REQUIRED WORK -
Among the records below, find the line that has "You are a computer-use agent. This"; from there, give the lines again exactly, and stop after the line that has "Instruction: Sort by".

++++ DATA RECORDS ++++

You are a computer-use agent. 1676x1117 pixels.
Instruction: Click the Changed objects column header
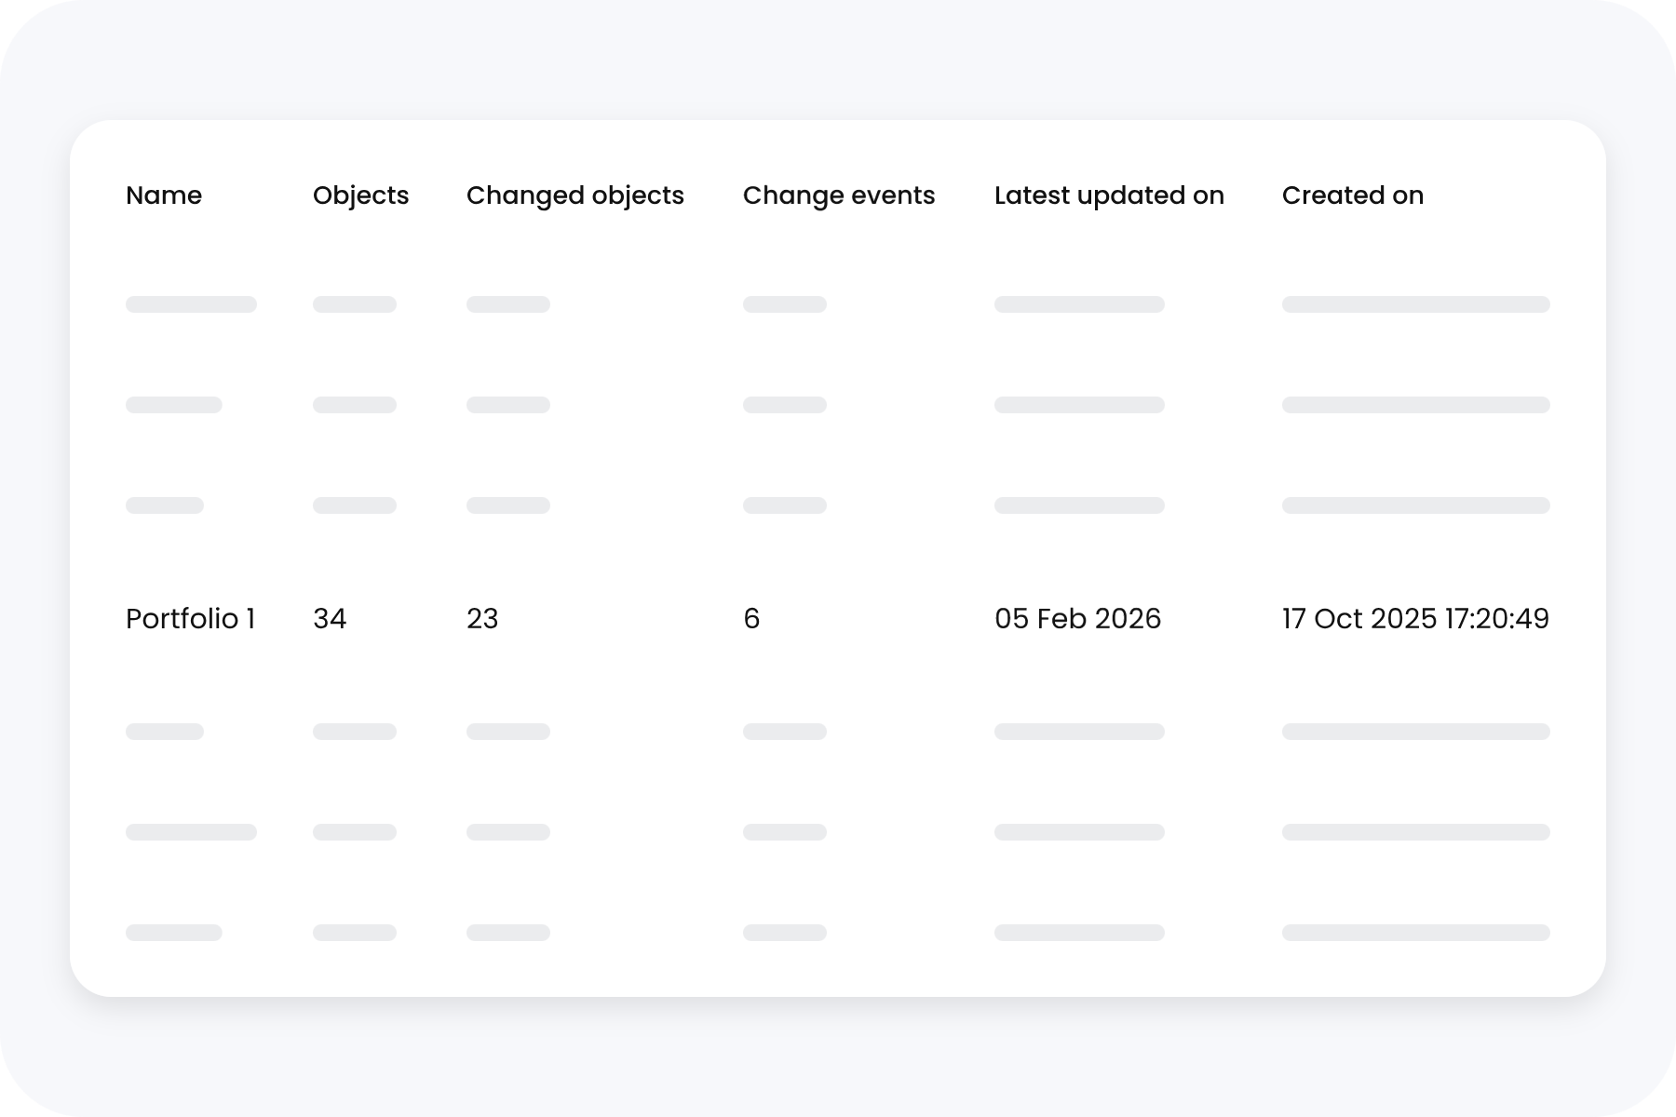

++++
++++ DATA RECORDS ++++

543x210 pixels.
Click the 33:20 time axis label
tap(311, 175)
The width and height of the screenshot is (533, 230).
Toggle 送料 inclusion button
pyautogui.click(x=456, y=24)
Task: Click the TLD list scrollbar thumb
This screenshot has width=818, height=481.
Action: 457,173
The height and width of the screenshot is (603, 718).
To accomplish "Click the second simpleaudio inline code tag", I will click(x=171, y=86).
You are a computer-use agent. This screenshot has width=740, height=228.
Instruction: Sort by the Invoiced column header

++++

TASK OUTPUT -
You are a computer-use agent. This screenshot has width=740, height=228.
Instruction: Sort by the Invoiced column header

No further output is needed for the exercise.